TASK STATEMENT: Set down word for word the lines that begin the entries and run through the line containing "Task: Click the Strength value input field". Give nothing further.

INPUT MATERIAL:
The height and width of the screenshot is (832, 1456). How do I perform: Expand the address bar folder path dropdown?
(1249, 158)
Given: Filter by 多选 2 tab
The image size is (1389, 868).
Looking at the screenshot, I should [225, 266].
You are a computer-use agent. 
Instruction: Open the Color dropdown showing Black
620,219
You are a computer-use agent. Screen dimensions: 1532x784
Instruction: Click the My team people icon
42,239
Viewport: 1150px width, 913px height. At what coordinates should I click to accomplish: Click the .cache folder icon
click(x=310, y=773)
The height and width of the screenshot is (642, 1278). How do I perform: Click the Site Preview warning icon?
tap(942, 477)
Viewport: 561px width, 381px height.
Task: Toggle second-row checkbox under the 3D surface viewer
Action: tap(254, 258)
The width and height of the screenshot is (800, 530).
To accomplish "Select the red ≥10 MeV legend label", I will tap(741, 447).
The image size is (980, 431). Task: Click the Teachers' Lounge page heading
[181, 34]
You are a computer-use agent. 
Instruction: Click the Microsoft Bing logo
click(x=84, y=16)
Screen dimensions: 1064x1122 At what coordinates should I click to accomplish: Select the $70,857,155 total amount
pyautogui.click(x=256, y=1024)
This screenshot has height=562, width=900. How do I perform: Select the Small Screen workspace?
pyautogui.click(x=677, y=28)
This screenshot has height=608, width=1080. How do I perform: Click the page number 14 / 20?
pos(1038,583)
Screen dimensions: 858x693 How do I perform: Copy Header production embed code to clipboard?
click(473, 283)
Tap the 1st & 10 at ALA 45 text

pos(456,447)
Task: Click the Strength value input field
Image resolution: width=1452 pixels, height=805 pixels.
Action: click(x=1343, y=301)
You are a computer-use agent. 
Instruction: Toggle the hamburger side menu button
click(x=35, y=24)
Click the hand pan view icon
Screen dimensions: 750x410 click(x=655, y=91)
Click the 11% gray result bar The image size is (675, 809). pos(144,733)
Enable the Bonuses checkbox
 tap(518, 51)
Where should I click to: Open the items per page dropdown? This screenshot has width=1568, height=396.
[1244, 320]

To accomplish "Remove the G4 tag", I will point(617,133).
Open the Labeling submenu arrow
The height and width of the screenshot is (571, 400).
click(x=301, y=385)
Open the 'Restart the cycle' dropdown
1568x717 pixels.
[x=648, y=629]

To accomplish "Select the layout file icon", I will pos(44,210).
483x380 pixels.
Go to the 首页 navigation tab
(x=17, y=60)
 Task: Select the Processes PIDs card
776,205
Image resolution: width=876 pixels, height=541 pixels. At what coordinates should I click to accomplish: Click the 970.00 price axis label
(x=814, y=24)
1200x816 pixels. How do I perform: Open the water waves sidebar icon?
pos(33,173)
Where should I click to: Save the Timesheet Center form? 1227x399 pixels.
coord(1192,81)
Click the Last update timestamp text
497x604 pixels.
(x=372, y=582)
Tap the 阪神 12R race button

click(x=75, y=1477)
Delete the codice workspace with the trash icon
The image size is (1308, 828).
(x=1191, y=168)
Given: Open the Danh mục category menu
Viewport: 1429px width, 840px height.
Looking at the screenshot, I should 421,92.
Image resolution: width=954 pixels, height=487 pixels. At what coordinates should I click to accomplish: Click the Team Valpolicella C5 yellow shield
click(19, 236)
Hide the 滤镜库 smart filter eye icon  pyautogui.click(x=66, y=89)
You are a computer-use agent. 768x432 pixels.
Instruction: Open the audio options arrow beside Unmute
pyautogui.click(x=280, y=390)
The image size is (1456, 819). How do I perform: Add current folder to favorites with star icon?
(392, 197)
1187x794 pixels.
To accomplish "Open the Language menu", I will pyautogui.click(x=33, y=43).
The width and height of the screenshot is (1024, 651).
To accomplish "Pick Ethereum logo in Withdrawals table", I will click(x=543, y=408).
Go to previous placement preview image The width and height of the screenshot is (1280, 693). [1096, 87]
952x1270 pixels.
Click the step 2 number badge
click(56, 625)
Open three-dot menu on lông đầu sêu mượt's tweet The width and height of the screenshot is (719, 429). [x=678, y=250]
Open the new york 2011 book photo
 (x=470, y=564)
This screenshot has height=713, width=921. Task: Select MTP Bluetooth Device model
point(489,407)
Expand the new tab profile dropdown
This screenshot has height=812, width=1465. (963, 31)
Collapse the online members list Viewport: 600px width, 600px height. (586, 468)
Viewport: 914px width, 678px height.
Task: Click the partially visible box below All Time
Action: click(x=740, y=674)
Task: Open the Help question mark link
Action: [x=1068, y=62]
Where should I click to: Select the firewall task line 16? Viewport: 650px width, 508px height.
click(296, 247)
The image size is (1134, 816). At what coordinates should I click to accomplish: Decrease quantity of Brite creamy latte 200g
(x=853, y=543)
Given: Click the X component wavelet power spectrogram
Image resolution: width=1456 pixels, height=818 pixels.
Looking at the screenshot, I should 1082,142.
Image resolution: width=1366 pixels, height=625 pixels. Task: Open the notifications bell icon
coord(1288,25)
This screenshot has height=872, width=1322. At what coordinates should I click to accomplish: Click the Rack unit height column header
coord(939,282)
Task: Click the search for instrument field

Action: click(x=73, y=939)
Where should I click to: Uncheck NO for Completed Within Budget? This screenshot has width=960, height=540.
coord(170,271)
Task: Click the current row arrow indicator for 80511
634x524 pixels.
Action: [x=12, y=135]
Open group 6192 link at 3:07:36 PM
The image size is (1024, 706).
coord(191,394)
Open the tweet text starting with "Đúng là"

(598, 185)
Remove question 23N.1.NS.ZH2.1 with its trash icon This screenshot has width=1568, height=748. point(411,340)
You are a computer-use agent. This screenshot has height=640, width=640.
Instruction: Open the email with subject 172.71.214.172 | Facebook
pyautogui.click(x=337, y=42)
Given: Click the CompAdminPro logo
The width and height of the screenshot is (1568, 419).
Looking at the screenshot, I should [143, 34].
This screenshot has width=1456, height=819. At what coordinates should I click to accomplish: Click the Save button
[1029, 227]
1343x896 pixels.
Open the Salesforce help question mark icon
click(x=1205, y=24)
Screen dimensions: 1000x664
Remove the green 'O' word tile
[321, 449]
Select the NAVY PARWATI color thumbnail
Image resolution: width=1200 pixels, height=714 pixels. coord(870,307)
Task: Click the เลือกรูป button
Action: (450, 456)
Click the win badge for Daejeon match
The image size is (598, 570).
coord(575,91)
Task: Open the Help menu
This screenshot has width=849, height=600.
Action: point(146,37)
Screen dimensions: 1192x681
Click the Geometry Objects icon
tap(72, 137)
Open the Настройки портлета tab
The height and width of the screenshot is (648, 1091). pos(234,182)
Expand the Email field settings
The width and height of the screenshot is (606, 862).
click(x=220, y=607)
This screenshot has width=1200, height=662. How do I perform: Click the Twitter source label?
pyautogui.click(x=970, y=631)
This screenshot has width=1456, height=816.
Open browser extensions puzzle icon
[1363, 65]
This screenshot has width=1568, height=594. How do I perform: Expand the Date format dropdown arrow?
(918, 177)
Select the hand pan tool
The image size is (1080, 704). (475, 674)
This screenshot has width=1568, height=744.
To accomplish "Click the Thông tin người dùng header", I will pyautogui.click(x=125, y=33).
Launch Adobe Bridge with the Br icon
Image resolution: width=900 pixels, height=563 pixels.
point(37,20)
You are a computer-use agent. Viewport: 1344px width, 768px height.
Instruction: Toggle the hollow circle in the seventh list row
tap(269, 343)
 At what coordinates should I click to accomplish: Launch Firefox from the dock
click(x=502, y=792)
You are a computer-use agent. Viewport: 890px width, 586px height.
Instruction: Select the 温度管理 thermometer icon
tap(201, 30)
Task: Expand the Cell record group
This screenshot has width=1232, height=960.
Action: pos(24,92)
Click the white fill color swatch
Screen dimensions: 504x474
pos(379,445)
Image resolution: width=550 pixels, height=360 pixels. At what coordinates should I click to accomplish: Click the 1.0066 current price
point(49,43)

SOLVED EXERCISE:
The height and width of the screenshot is (832, 1456). How do I perform: Expand the address bar folder path dropdown?
(1249, 158)
Given: Filter by 多选 2 tab
The image size is (1389, 868).
Looking at the screenshot, I should [225, 266].
You are a computer-use agent. 
Instruction: Open the Color dropdown showing Black
620,219
You are a computer-use agent. Screen dimensions: 1532x784
Instruction: Click the My team people icon
42,239
Viewport: 1150px width, 913px height. At what coordinates should I click to accomplish: Click the .cache folder icon
click(x=310, y=773)
The height and width of the screenshot is (642, 1278). How do I perform: Click the Site Preview warning icon?
tap(942, 477)
Viewport: 561px width, 381px height.
Task: Toggle second-row checkbox under the 3D surface viewer
Action: tap(254, 258)
The width and height of the screenshot is (800, 530).
To accomplish "Select the red ≥10 MeV legend label", I will tap(741, 447).
The image size is (980, 431). Task: Click the Teachers' Lounge page heading
[181, 34]
You are a computer-use agent. 
Instruction: Click the Microsoft Bing logo
click(x=84, y=16)
Screen dimensions: 1064x1122 At what coordinates should I click to accomplish: Select the $70,857,155 total amount
pyautogui.click(x=256, y=1024)
This screenshot has height=562, width=900. How do I perform: Select the Small Screen workspace?
pyautogui.click(x=677, y=28)
This screenshot has height=608, width=1080. How do I perform: Click the page number 14 / 20?
pos(1038,583)
Screen dimensions: 858x693 How do I perform: Copy Header production embed code to clipboard?
click(473, 283)
Tap the 1st & 10 at ALA 45 text

pos(456,447)
Task: Click the Strength value input field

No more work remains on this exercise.